A toutes ces questions, Braeckman et Mukwege tentent d’apporter leurs réponses avec lucidité et humilité. Si le corps des femmes est devenu « le champ de bataille d’une guerre de basse intensité », comme l’exprime bien Marc Schmitz dans l’Avant-propos, c’est parce que « les populations du Kivu sont un peuple fier. Leur femme, c’est leur propriété. Si on la détruit, c’est le fondement de leur dignité que l’on brise. », rapporte Braeckman qui se souvient de la formule plus imagée d’un paysan : « Nos femmes, ce sont nos tracteurs. » C’est d’ailleurs la basse raison qui pousse les auteurs de ces ignominies à les pratiquer en présence des maris, pères, frères, afin que la terreur soit totale. De ces hommes détruits, psychologiquement castrés, on ne dit rien, déplore Mukwege, alors que ces victimes collatérales mériteraient qu’on s’attarde sur leur cas également, qu’on les aide, qu’on les soigne. Autres victimes collatérales trop souvent oubliées selon le Docteur, les enfants du viol, généralement abandonnés par leurs mères désireuses de se (re)marier.
Tout le travail qu’il reste à faire en aval ne doit pas masquer la nécessaire prise en charge du problème en amont. Et Mukwege de fustiger l’intégration des rebelles dans l’armée congolaise, l’observation onéreuse et inefficace de la mission de l’ONU, ou encore l’impunité du Rwanda qui exporta son génocide sur les terres congolaises. Le médecin n’a de cesse de plaider pour une intervention plus humanisante auprès de la Communauté internationale, pour une reconversion agricole des militaires désœuvrés, donc pilleurs, pour un encadrement psychologique des enfants-soldats, pour une prise en charge des guerriers sauvages, tour à tour employés par les autorités congolaises et rwandaises, mais dont plus personne ne veut maintenant.

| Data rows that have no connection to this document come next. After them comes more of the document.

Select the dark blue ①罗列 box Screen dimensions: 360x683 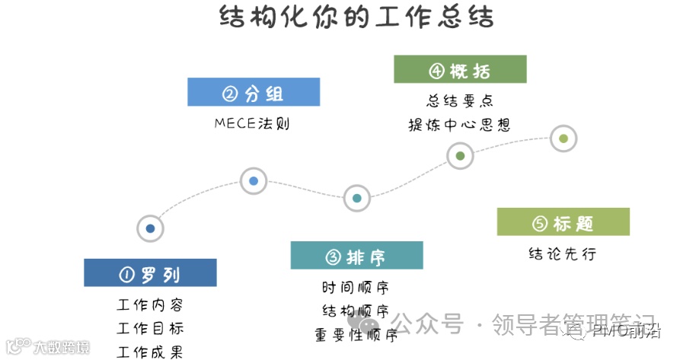(150, 273)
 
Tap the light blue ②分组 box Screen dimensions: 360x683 (254, 92)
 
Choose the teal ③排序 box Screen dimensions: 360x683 (356, 256)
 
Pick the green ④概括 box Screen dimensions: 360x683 (460, 69)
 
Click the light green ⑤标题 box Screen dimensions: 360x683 (563, 222)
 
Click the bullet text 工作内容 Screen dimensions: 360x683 (150, 305)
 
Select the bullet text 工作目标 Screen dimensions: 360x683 (150, 329)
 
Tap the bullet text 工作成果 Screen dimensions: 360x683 (150, 352)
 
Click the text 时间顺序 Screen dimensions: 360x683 (356, 288)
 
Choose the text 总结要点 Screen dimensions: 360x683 (459, 100)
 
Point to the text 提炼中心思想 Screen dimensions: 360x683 (459, 125)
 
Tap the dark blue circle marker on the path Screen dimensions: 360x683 (150, 228)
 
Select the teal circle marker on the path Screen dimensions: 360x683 (356, 198)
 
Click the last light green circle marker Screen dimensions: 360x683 (563, 139)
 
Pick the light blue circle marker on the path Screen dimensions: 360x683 (254, 181)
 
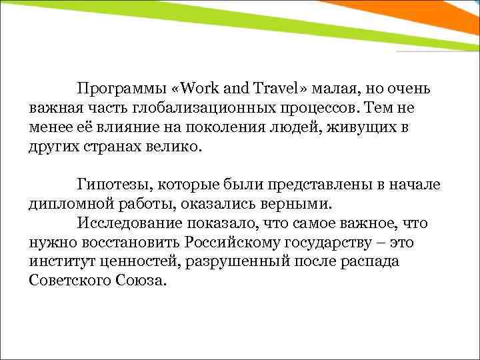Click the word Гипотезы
click(111, 185)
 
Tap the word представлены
click(307, 185)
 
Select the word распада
click(369, 261)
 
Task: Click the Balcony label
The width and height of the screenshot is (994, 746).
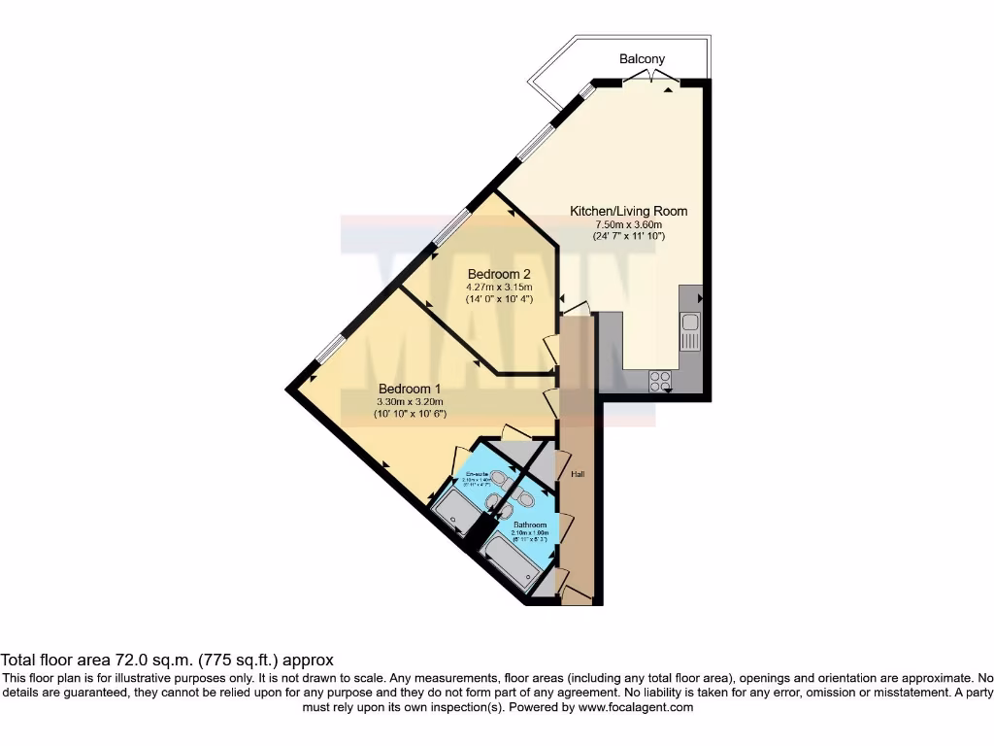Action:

Alors, forcément, son discours dérange. En témoigne la énième tentative d’assassinat dont il a réchappé il y a à peine un mois. En témoigne le vol de son ordinateur alors qu’il s’apprêtait à confronter le monde aux atrocités commises dans son pays, images à l’appui. Mais Mukwege ne lâche pas. Il continue à « témoigner pour éviter de hurler », comme l’écrit Braeckman. Braeckman, justement, par qui ce témoignage essentiel rayonne. Braeckman, qui contextualise rigoureusement le récit de « Papa Mukwege », le héros de ces dames, le héraut de ces drames.
Grâce à la plume de la journaliste et à l’engagement de la maison d’édition André Versaille et du Grip, la voix de Mukwege nous parvient, enragée, touchée, touchante et nécessaire. Il fallait un homme extraordinaire pour conter l’histoire d’un pays qui ne le serait pas moins sans ces sordides cicatrices du passé. Il méritait bien un livre, ce livre.